→ Cel ćwiczenia
Proszę przepisać wiersze od wiersza zawierającego "Ontwikkeld door Juist (393, 1919)" do wiersza zawierającego "Compaction Equipment (530, 2343)" włącznie, razem z poleceniami, i przesunąć o 92 każdą liczbę we współrzędnych podanych jako odpowiedzi.

-------- Materiał do zadania

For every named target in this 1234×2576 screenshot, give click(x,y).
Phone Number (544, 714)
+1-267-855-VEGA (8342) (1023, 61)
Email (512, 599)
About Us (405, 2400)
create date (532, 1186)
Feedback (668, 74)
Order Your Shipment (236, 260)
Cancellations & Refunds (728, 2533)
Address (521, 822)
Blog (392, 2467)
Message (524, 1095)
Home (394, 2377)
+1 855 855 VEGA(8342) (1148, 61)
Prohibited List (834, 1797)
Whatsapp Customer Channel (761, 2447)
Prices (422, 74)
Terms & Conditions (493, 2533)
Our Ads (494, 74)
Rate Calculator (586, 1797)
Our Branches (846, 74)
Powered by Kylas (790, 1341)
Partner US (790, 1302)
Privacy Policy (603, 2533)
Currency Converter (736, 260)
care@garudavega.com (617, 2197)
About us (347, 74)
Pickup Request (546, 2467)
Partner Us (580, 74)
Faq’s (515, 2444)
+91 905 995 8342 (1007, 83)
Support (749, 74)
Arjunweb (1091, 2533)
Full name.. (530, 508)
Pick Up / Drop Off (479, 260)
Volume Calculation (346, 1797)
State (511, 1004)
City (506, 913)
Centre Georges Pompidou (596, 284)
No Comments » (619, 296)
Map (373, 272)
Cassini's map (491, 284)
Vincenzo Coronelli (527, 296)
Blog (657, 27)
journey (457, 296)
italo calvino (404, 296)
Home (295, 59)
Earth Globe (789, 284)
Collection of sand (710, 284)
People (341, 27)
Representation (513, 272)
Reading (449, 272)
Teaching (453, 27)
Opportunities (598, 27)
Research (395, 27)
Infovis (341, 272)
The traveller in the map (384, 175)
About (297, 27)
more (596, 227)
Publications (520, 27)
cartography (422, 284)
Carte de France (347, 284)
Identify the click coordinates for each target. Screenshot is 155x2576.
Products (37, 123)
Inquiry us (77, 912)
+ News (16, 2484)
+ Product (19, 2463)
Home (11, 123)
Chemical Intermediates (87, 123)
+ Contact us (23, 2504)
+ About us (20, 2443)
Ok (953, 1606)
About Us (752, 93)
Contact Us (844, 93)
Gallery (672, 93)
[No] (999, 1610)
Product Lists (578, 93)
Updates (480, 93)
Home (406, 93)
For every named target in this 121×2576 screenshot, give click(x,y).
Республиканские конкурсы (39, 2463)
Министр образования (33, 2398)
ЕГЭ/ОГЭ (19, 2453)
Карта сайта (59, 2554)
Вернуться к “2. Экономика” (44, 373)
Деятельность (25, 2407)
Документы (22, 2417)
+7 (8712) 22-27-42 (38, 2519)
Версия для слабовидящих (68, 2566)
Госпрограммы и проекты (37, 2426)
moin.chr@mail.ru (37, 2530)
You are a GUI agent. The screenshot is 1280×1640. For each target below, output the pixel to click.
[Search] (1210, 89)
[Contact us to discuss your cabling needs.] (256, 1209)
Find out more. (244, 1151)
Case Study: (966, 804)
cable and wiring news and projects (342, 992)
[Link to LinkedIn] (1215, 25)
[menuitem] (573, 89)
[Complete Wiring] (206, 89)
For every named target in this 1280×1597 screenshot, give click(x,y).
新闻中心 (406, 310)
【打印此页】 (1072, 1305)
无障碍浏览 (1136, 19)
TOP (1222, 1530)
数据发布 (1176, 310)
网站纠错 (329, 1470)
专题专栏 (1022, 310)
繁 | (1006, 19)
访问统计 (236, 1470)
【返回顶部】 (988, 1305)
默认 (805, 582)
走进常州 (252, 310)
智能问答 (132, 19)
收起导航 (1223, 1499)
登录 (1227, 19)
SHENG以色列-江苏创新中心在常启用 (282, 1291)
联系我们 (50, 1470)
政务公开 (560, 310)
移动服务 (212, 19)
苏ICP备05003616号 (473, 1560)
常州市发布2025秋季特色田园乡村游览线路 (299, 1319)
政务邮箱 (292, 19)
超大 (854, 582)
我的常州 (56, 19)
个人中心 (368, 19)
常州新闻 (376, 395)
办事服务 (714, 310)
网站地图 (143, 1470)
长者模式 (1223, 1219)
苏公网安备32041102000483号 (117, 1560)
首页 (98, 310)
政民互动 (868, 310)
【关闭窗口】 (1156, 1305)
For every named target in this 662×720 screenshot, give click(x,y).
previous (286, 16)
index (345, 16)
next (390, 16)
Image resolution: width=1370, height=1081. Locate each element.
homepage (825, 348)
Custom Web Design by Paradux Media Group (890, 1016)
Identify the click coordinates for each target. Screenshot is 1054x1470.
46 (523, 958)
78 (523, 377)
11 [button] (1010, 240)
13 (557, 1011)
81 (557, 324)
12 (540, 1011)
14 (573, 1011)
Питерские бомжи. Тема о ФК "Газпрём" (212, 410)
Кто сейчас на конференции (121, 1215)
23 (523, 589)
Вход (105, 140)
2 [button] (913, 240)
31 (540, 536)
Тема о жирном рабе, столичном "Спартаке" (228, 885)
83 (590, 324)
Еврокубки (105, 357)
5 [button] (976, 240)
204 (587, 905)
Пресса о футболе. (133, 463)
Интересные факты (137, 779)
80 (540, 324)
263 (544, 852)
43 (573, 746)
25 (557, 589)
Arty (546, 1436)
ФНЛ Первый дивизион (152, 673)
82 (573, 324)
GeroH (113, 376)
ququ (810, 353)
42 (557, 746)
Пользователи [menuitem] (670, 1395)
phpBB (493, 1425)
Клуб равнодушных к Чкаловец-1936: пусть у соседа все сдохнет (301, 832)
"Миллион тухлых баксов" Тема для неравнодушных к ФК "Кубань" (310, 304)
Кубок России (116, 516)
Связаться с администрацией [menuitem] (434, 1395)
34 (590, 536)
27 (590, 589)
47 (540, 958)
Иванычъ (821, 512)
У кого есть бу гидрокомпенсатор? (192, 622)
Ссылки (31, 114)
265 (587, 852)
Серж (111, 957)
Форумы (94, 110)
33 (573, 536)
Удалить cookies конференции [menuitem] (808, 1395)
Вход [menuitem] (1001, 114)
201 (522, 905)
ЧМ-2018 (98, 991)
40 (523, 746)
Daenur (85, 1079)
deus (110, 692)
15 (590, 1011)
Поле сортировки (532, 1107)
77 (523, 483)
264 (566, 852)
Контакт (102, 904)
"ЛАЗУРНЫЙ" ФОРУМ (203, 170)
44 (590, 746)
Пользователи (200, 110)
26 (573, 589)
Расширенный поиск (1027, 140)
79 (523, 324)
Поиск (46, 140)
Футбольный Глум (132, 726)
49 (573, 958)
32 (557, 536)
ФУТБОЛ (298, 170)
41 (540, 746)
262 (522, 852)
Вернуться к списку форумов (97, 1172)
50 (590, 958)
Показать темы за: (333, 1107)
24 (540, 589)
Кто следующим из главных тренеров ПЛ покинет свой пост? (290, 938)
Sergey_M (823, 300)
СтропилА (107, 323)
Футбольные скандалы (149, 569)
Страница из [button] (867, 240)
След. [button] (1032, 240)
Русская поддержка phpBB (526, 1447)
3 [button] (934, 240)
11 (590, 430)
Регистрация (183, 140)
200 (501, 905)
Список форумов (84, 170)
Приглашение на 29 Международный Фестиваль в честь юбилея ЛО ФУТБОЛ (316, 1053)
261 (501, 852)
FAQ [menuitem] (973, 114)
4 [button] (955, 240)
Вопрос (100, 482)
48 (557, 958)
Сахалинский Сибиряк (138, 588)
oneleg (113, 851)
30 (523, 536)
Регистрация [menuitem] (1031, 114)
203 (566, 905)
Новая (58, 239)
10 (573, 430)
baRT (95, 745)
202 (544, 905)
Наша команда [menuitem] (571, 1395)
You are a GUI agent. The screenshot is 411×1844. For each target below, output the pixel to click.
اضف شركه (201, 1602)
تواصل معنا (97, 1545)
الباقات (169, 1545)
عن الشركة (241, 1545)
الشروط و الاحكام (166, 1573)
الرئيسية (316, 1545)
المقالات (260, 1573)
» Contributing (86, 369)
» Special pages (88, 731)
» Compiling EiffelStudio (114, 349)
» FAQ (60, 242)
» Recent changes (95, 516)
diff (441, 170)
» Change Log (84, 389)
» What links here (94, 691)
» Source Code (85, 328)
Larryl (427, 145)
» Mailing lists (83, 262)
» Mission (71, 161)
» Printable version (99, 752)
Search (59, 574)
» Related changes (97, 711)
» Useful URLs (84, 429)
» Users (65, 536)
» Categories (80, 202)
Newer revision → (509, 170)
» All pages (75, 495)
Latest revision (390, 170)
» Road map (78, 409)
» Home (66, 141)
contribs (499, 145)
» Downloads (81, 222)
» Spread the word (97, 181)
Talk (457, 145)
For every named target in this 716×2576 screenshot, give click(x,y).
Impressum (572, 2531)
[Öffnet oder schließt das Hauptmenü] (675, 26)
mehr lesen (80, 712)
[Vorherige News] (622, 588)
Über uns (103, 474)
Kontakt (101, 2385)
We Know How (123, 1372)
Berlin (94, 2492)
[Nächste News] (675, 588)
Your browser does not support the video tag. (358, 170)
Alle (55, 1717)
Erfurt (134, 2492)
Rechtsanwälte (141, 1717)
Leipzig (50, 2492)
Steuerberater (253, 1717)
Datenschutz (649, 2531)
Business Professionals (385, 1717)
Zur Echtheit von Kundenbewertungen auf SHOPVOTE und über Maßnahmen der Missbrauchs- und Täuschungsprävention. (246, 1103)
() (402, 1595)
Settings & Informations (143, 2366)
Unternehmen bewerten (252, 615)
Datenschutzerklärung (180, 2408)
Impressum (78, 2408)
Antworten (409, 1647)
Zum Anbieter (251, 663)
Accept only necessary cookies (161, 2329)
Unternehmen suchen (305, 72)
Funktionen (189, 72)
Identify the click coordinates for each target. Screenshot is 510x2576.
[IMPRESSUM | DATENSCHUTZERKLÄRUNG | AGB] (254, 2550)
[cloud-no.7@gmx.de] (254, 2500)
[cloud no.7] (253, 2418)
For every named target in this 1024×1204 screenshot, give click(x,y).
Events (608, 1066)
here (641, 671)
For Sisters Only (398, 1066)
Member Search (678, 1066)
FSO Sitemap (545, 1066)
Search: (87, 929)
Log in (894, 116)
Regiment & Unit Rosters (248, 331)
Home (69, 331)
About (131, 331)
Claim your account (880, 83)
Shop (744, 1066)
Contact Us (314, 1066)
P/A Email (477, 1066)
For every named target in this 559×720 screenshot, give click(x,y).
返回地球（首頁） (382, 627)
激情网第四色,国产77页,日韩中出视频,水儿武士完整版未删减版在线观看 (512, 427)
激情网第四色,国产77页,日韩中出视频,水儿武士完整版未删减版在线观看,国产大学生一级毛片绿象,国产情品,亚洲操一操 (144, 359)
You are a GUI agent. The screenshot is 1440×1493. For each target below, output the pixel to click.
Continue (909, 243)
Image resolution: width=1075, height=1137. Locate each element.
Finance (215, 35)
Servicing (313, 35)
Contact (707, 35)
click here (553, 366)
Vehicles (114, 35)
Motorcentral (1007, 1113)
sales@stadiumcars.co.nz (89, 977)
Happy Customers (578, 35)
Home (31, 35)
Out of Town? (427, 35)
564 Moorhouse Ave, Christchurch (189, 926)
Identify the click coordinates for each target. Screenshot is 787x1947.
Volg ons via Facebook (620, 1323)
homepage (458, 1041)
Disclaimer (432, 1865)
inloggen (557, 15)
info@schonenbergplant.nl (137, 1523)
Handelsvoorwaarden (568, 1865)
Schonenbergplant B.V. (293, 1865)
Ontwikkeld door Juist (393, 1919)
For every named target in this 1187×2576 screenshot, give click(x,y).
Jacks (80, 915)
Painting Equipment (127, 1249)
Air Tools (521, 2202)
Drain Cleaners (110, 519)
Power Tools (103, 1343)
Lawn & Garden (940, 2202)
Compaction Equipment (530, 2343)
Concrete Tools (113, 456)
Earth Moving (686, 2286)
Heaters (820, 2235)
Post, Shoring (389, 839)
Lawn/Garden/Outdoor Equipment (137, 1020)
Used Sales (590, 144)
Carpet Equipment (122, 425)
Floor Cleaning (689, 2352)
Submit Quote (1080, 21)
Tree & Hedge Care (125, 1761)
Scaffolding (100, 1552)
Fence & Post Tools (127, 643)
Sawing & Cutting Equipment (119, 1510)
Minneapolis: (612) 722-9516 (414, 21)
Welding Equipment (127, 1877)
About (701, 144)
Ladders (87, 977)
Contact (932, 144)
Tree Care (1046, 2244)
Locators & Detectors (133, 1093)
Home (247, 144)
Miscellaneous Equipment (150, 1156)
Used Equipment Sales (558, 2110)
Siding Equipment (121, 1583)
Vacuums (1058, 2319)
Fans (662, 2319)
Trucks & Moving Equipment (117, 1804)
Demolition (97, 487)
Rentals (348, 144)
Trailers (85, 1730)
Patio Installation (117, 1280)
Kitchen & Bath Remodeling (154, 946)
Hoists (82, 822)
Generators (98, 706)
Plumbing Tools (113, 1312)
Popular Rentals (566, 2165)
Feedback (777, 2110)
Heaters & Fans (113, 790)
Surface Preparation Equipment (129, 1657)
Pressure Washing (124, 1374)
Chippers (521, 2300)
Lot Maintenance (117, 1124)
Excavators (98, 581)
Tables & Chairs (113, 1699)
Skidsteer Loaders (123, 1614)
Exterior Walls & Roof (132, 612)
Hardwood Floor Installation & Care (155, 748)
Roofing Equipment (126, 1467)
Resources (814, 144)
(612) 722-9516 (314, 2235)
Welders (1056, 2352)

----------------

→ Wynik zadania
Ontwikkeld door Juist (485, 2011)
For every named target in this 1187×2576 screenshot, give click(x,y).
Jacks (172, 1007)
Painting Equipment (219, 1341)
Air Tools (613, 2294)
Drain Cleaners (202, 611)
Power Tools (195, 1435)
Lawn & Garden (1032, 2294)
Compaction Equipment (622, 2435)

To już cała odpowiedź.